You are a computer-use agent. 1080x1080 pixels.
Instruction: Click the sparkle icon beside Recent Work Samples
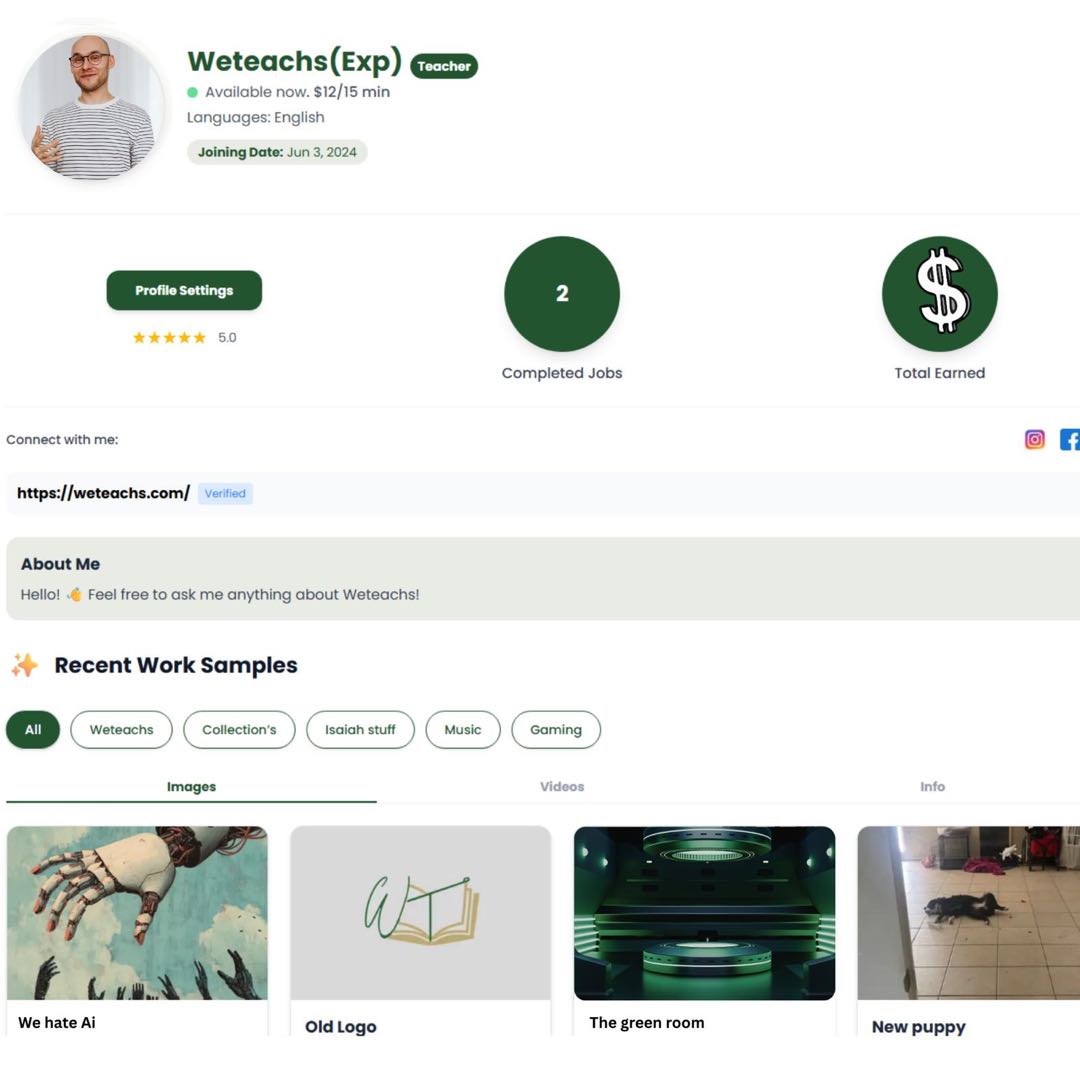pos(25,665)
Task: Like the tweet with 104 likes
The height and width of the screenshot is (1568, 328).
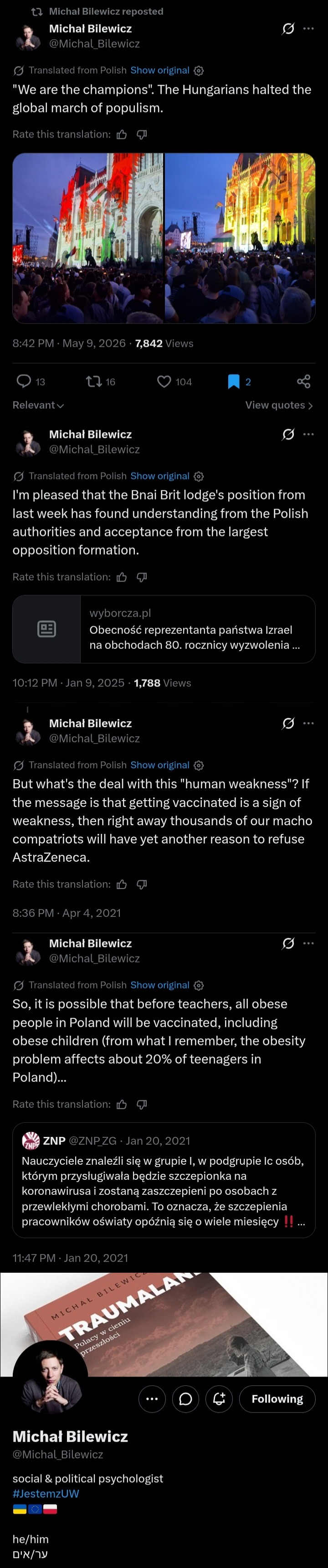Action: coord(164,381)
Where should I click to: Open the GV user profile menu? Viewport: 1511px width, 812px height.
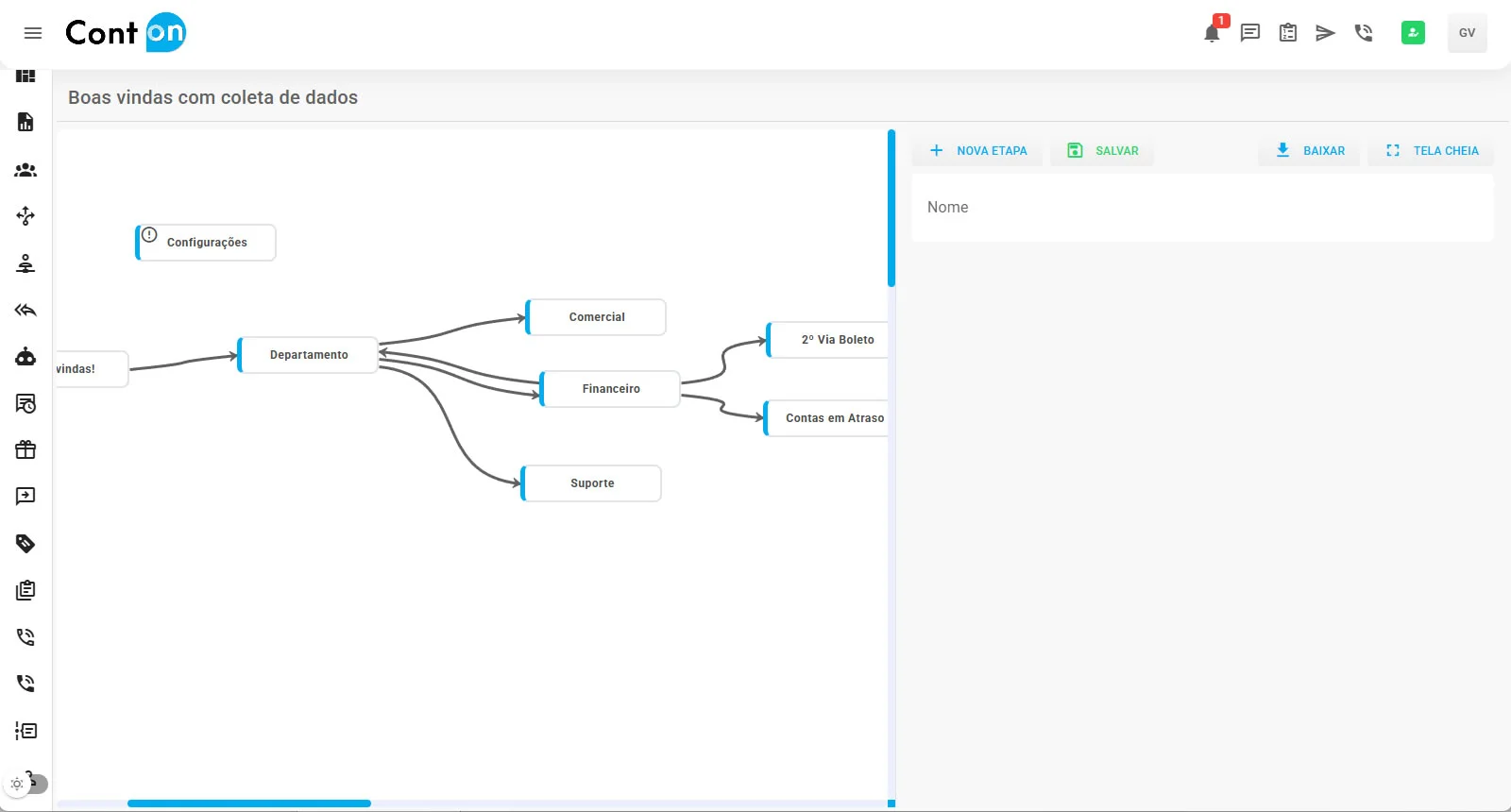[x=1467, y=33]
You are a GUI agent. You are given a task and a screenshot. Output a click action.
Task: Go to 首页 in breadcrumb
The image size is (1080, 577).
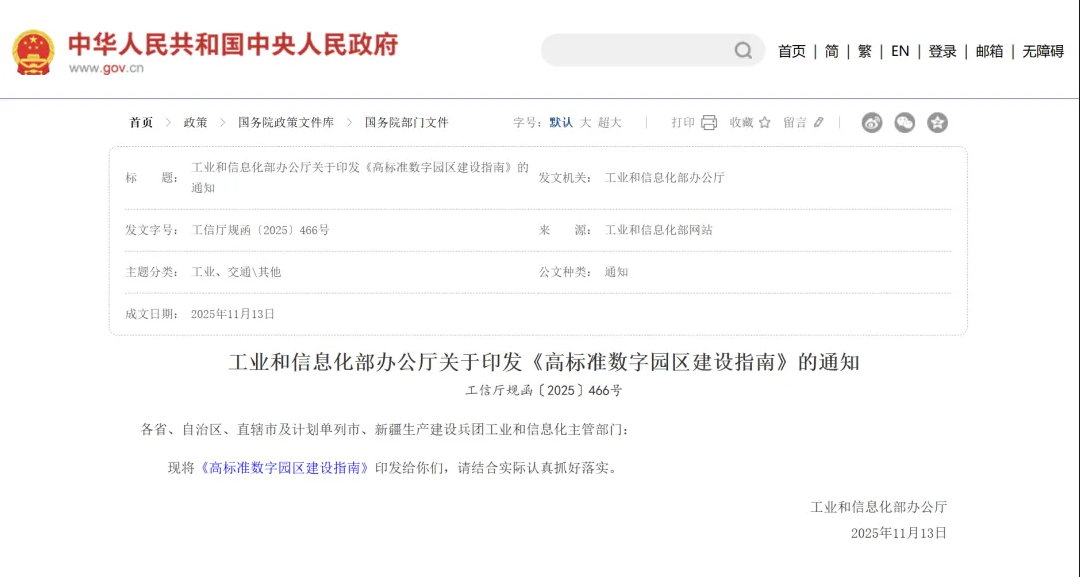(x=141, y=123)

━━━

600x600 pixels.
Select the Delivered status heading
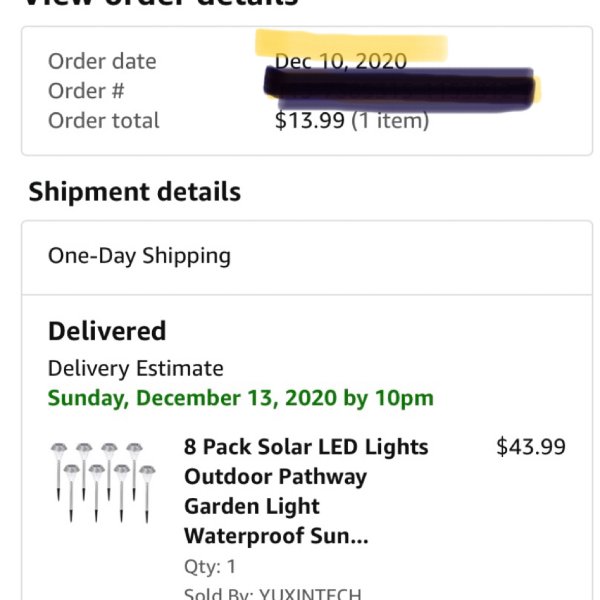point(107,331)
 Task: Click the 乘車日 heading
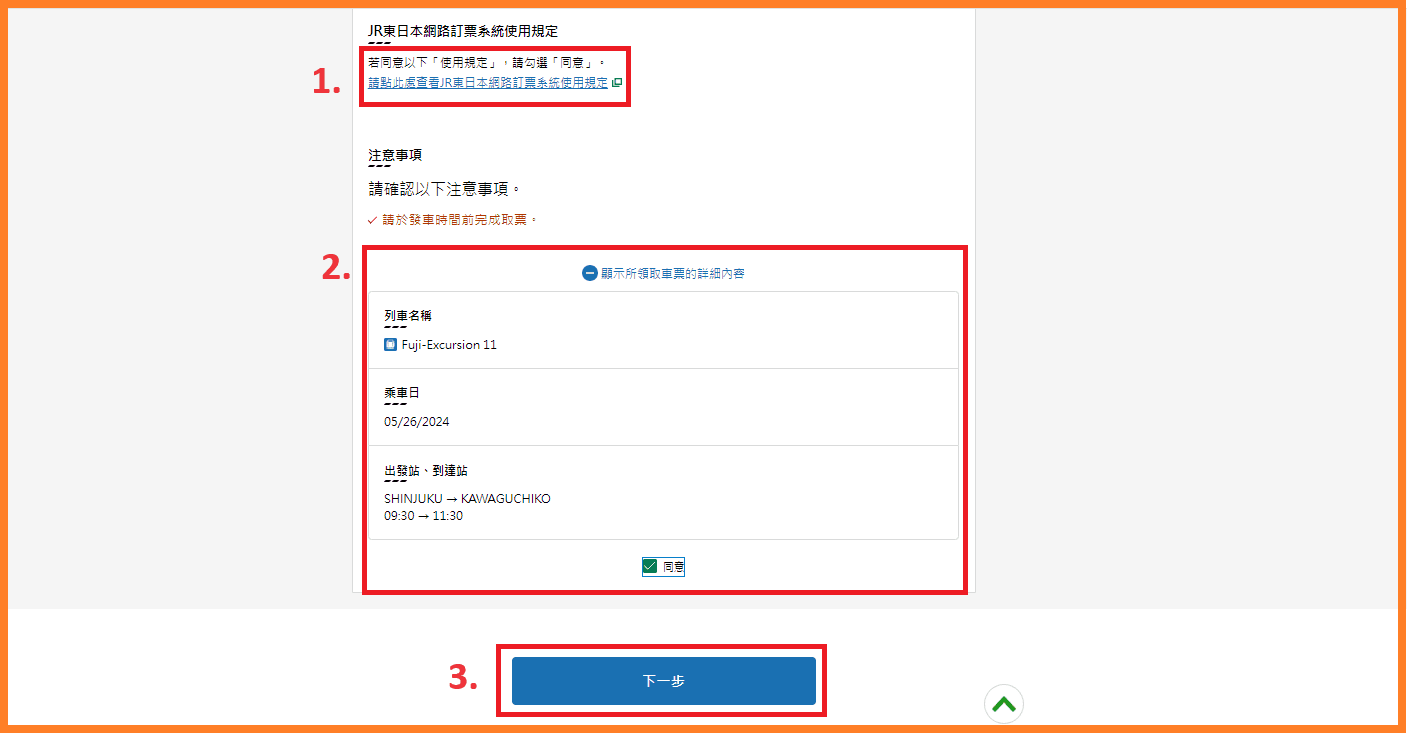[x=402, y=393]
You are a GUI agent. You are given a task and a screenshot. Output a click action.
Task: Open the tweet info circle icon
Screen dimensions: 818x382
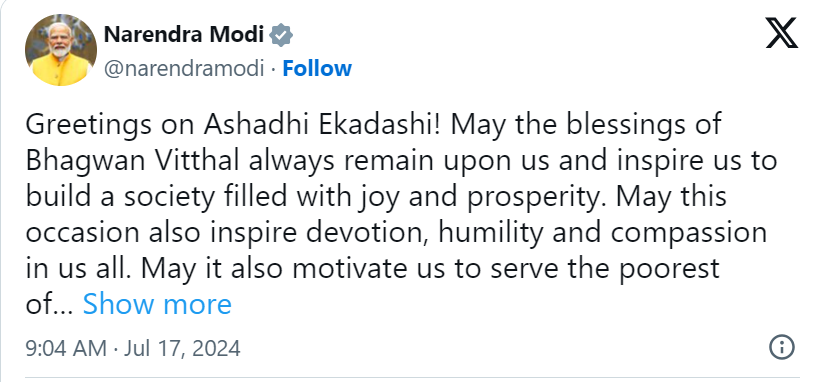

━━━

== WHAT YOU ARE ASKED TO DO ==
Your answer should be the lines above, word for word, from the line with "You are a computer-use" through the line with "Task: Go to 首页 in breadcrumb", minus the pictures.

== EXERCISE OUTPUT ==
You are a computer-use agent. 1080x1080 pixels.
Instruction: Click the sparkle icon beside Recent Work Samples
pos(25,665)
Task: Like the tweet with 104 likes
The height and width of the screenshot is (1568, 328).
Action: coord(164,381)
Where should I click to: Open the GV user profile menu? Viewport: 1511px width, 812px height.
[x=1467, y=33]
You are a GUI agent. You are given a task and a screenshot. Output a click action.
Task: Go to 首页 in breadcrumb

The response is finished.